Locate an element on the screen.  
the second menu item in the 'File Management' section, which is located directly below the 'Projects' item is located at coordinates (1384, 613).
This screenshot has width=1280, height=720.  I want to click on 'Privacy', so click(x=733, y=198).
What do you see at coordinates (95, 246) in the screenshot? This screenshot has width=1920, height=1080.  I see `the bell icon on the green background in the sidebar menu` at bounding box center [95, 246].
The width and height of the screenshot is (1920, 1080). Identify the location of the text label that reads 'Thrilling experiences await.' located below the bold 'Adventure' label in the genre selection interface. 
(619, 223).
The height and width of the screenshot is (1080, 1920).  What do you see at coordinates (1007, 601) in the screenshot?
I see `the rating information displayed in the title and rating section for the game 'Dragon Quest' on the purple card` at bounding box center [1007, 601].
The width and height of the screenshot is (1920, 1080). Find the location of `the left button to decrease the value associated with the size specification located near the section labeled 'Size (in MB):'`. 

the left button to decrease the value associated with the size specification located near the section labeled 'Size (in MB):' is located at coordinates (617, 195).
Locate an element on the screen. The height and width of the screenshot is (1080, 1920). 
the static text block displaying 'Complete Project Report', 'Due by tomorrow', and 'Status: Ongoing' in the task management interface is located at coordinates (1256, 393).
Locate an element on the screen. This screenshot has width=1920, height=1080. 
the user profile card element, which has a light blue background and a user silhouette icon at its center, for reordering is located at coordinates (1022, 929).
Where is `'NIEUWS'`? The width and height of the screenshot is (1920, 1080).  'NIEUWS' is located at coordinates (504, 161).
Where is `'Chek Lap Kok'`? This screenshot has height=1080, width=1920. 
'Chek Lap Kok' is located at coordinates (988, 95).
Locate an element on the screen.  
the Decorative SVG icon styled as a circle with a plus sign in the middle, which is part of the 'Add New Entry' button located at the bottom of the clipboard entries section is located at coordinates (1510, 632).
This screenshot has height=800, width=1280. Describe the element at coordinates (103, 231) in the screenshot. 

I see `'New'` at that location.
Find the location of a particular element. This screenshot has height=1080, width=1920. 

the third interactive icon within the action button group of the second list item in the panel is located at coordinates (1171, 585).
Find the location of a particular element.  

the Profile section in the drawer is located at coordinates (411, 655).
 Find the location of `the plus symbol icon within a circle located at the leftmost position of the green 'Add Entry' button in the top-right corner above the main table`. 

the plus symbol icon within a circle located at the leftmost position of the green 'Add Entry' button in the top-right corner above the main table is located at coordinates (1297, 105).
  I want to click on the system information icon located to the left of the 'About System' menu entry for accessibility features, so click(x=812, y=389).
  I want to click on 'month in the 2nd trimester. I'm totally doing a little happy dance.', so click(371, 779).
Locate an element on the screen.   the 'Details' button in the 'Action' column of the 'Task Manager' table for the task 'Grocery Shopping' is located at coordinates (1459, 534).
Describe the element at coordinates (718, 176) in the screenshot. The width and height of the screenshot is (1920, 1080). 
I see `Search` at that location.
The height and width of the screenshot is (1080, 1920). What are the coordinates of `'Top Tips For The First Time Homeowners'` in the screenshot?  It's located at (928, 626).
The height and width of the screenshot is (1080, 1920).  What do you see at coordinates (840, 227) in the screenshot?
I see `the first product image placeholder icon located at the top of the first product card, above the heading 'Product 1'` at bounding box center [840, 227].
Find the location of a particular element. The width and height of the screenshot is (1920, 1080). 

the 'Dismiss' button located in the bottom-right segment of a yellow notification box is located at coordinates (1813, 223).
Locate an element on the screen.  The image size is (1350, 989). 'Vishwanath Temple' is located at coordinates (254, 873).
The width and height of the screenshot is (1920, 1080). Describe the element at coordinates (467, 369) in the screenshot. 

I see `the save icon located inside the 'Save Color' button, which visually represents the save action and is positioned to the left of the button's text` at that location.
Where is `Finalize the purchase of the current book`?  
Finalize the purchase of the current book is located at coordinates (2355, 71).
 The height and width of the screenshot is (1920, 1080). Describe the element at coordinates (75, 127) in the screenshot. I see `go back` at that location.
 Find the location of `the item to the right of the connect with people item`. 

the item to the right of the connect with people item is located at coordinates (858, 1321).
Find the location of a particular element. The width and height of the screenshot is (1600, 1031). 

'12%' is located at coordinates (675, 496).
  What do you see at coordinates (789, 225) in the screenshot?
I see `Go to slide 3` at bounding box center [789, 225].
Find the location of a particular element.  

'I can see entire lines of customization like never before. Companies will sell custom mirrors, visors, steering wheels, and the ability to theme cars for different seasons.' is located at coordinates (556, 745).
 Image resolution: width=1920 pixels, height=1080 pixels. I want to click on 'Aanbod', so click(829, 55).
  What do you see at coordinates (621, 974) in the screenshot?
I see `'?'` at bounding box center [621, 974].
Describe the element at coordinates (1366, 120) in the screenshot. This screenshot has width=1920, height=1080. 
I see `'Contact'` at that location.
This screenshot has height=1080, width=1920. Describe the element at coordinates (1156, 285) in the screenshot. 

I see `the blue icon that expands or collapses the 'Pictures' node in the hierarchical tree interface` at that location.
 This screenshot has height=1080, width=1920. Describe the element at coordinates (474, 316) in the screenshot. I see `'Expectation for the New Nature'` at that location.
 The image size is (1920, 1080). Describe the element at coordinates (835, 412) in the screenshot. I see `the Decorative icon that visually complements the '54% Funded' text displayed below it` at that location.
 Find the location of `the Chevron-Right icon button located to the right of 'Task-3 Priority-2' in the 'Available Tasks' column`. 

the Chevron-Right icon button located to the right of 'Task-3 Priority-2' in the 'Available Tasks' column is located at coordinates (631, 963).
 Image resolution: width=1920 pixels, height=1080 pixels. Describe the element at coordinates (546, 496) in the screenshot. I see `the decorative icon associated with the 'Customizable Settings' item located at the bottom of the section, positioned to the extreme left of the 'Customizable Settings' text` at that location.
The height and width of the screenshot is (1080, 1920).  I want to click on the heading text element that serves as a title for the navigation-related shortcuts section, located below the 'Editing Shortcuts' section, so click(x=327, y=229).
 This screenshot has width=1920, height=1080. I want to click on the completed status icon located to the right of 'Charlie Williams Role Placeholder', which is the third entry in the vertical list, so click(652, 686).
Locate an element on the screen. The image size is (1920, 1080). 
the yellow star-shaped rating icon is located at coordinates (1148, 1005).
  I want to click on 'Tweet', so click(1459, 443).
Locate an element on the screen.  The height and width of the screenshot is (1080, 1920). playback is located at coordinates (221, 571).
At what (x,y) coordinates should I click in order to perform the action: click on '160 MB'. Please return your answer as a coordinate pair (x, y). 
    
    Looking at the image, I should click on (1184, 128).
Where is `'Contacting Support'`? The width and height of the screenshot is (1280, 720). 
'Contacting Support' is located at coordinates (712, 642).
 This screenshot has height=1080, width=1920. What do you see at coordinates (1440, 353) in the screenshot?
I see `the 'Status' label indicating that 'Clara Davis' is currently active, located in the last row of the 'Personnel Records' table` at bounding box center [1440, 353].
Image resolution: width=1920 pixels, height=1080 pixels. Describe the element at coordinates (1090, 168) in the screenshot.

•••••

Short problem:
Return the lines of the records above verbatim, starting at the line that contains "The width and height of the screenshot is (1920, 1080). Find" and ending at the line that contains "coordinates (988, 95).", both included.

Exercise output:
The width and height of the screenshot is (1920, 1080). Find the location of `the left button to decrease the value associated with the size specification located near the section labeled 'Size (in MB):'`. 

the left button to decrease the value associated with the size specification located near the section labeled 'Size (in MB):' is located at coordinates (617, 195).
Locate an element on the screen. The height and width of the screenshot is (1080, 1920). 
the static text block displaying 'Complete Project Report', 'Due by tomorrow', and 'Status: Ongoing' in the task management interface is located at coordinates (1256, 393).
Locate an element on the screen. This screenshot has width=1920, height=1080. 
the user profile card element, which has a light blue background and a user silhouette icon at its center, for reordering is located at coordinates (1022, 929).
Where is `'NIEUWS'`? The width and height of the screenshot is (1920, 1080).  'NIEUWS' is located at coordinates (504, 161).
Where is `'Chek Lap Kok'`? This screenshot has height=1080, width=1920. 
'Chek Lap Kok' is located at coordinates (988, 95).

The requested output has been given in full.